Task to carry out:
Reproduce every line in the material below that holds "computer".
#####
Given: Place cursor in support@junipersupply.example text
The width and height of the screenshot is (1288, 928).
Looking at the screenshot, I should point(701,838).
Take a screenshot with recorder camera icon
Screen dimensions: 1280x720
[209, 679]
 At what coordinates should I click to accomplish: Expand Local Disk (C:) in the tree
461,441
#####
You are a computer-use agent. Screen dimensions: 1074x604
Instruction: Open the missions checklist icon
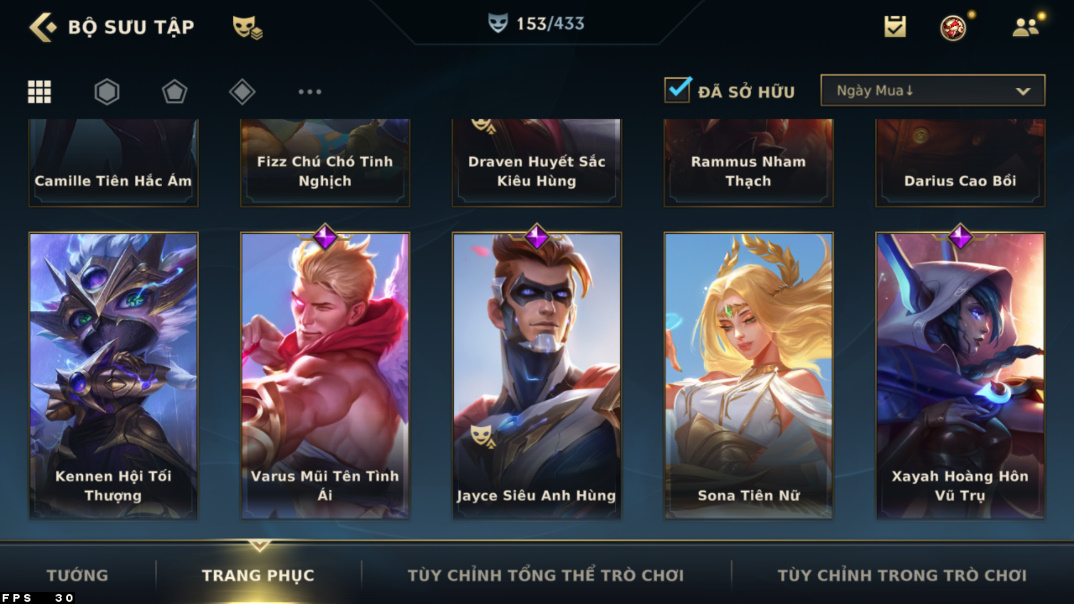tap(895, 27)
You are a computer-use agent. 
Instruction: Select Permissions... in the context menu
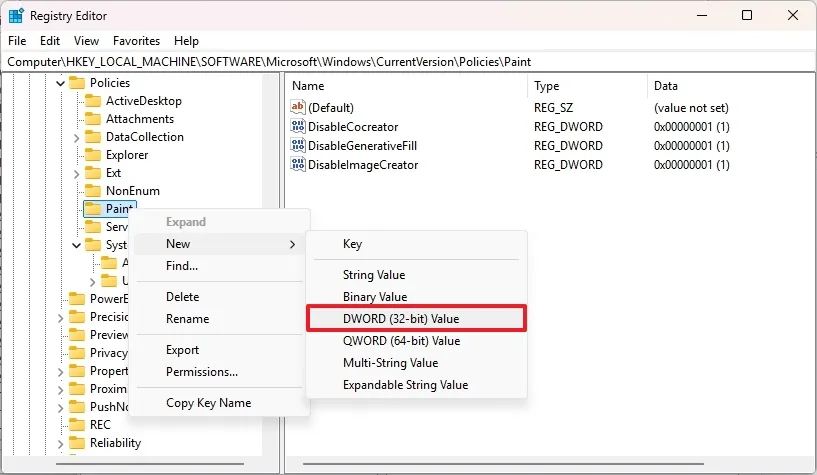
#####
Solution to the problem:
You are a computer-use agent. Screen dimensions: 1074x604
You are a computer-use agent. 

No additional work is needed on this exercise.